### [Task instructions]
A: In the post on Dhrystone and Dhampstone, what size of cache do the benchmark measures effectively reflect?
B: Duplicate the part of the Dhrystone and Dhampstone post starting at "and a researcher" and ending at "have read this.".

#### Provided text

[comp.arch] Dhrystone and Dhampstone

patel@uicsg.UUCP (02/25/87)

As an author of a benchmark DHAMPSTONE (posted earlier on this notes file)
and a researcher in this field I should point out the following
serious misconceptions/myths about the above two benchmarks.  I hope
people stop misusing these benchmarks after they have read this.

Myth 1.  It measures the cache performance.
   
   The benchmarks did not incorporate any referencing behavior at the
   address level.  That is, they do not try to mimic the spatial or
   temporal locality in systems programs.  Even worse, because the benchmarks
   were designed to be very small, they will fit in most reasonable
   caches.  Thus running a benchmark on a cache machine in stand-alone
   mode will cause no cache misses except the initial loading.  For
   comparison purposes, runing the benchmark on two different cache
   machines is acceptable as long as it is understood that the relative
   performance is that of the CPU without the usual cache
   degradation. To put it differently, the measures show the performance
   with infinite cache.  Comparing a cache machine with a non-cache is
   also acceptable with the same understanding that the performance of the
   cache machine will be slightly over estimated.

Myth 2.  It measures the paging performance.

   Same comments as above.

Myth 3.  It measures the compiler performance.

########
#### Extracted records

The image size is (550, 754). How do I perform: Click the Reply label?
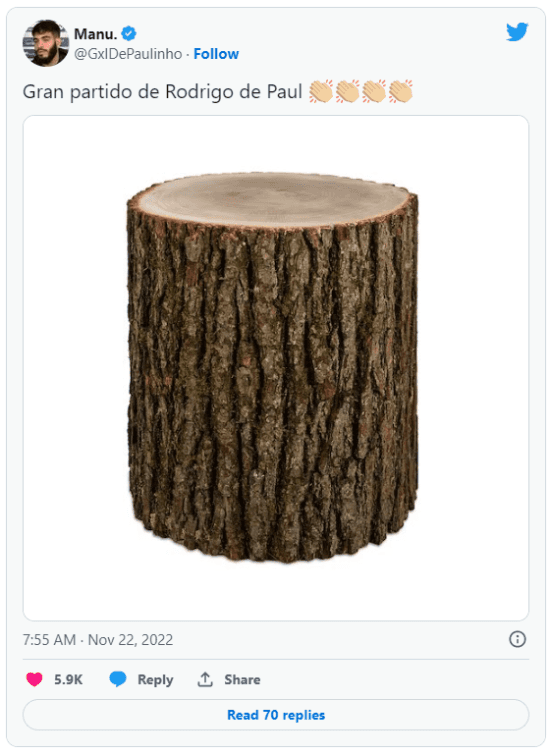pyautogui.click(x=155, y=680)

########
#### Extracted records

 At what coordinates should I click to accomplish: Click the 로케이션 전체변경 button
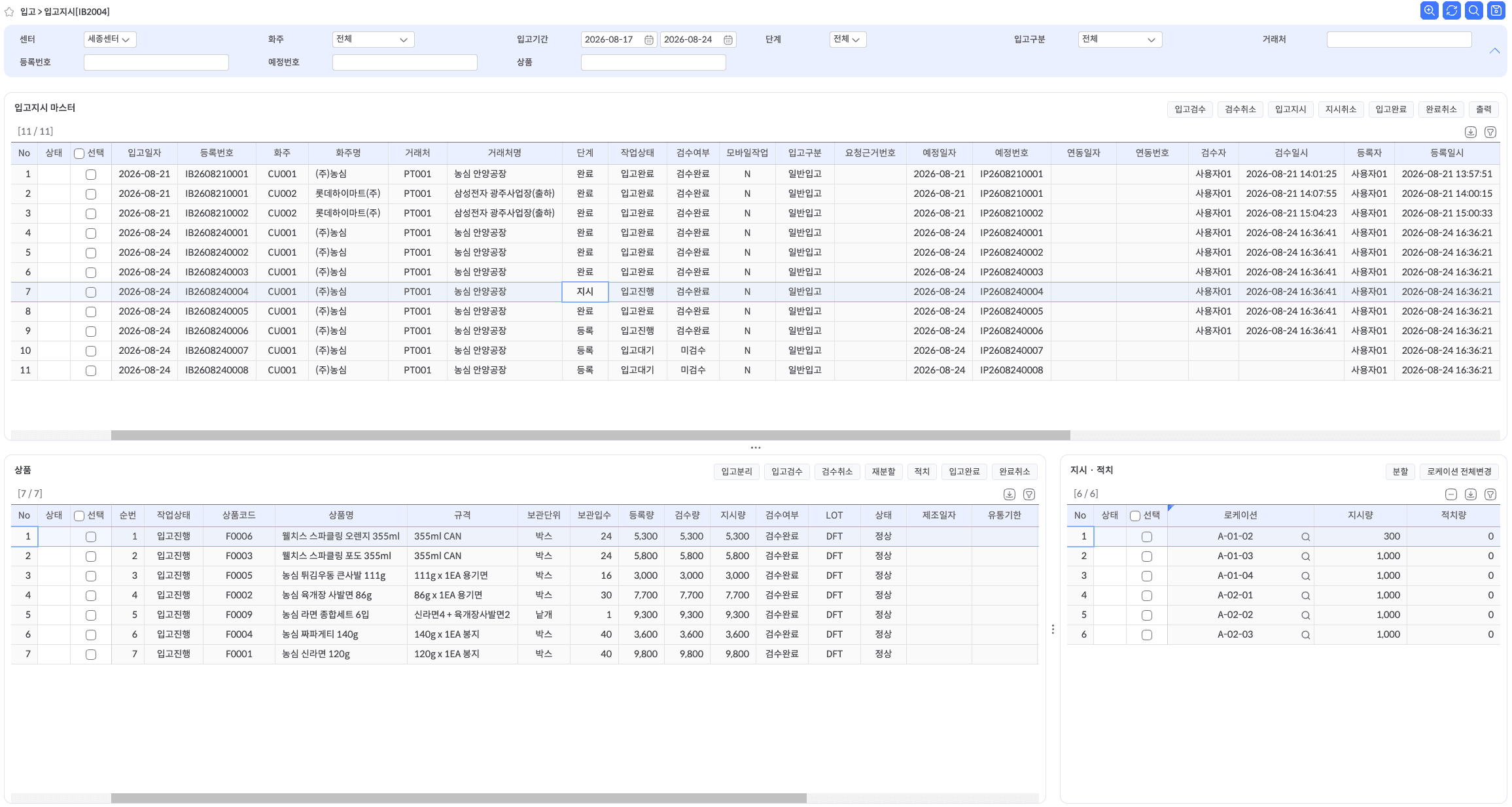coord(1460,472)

########

### [The replies]
A: An infinite cache.

B:
and a researcher in this field I should point out the following
serious misconceptions/myths about the above two benchmarks.  I hope
people stop misusing these benchmarks after they have read this.